Ryanair CEO Michael O’Leary has alleged KGB agents working for Alexander Lukashenko’s regime were on board the aircraft, though his claim hasn’t been confirmed. Pratasevich himself was concerned about being followed before he boarded the flight in Athens, accoding to his colleagues.

According to footage broadcast on the Belarus state television, the Greek national was Iason Zisis. When contacted by Bloomberg, Zisis, a researcher in advanced computational engineering, confirmed that he was on the flight and said the diversion proved to be handy for him.

“I was flying to Minsk anyway, with an evening connection in Vilnius,” Zisis said on LinkedIn.
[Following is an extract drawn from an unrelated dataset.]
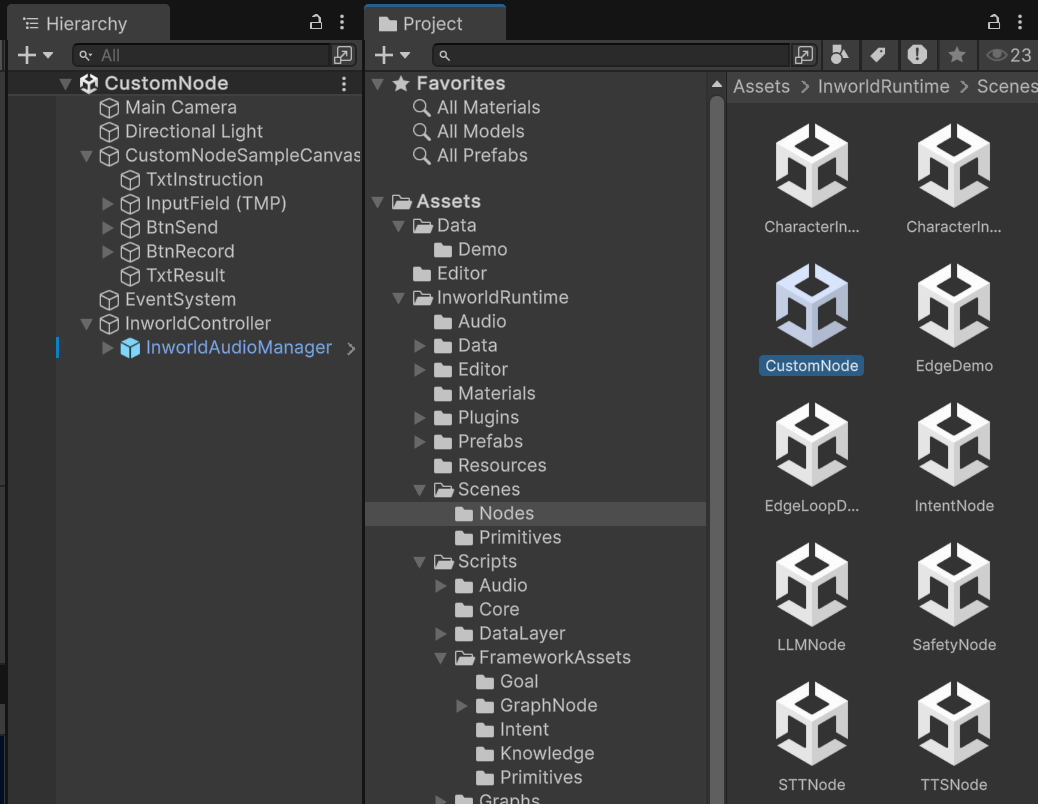The image size is (1038, 804).
Task: Show favorite assets with the star icon
Action: click(x=956, y=55)
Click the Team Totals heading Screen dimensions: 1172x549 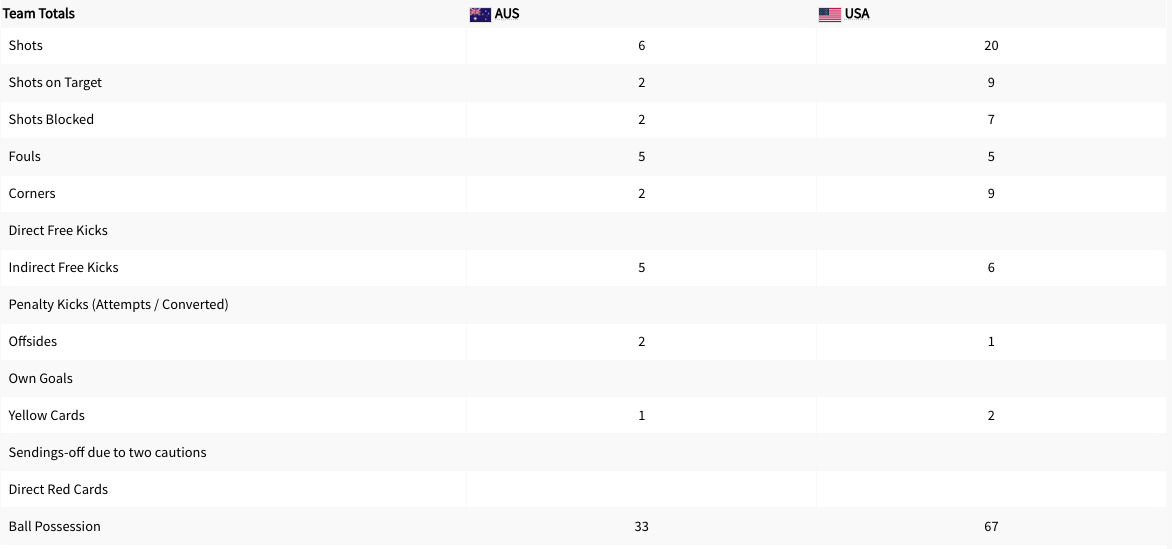coord(38,14)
After the interruption, as passengers lined up to return to the aircraft, “I stood at the back of the queue and I asked to stay, and they allowed me.”

With a PhD in scientific computing from Eindhoven University of Technology, Zisis said he lives in Patras, Southern Greece. He said that he was heading to Minsk to visit his wife, who lives there.

A Greek government official, who asked not to be named, said that the investigation so far hasn’t indicated Zisis’s involvement in the incident. Some of the passengers on board have said they had not realized the forced landing took place to snatch a dissident off the flight until they reached Vilnius.

Zisis says that he finds it inexcusable that journalists were the first to track him and reach him, and not the Greek government. He said that no one had called to confirm his whereabouts and whether he’s O.K. when he was missing from the list of passengers who landed in Vilnius after the diversion.

Zisis, whose research interests include hypervelocity impacts and computational fluid dynamics, says he plans to stay in Minsk with his wife for the time being, despite a looming flights embargo and that he had no issues with authorities there about his stay.

“That was my intention from the beginning,” he says. “In Covid times, we are all teleworking anyway.”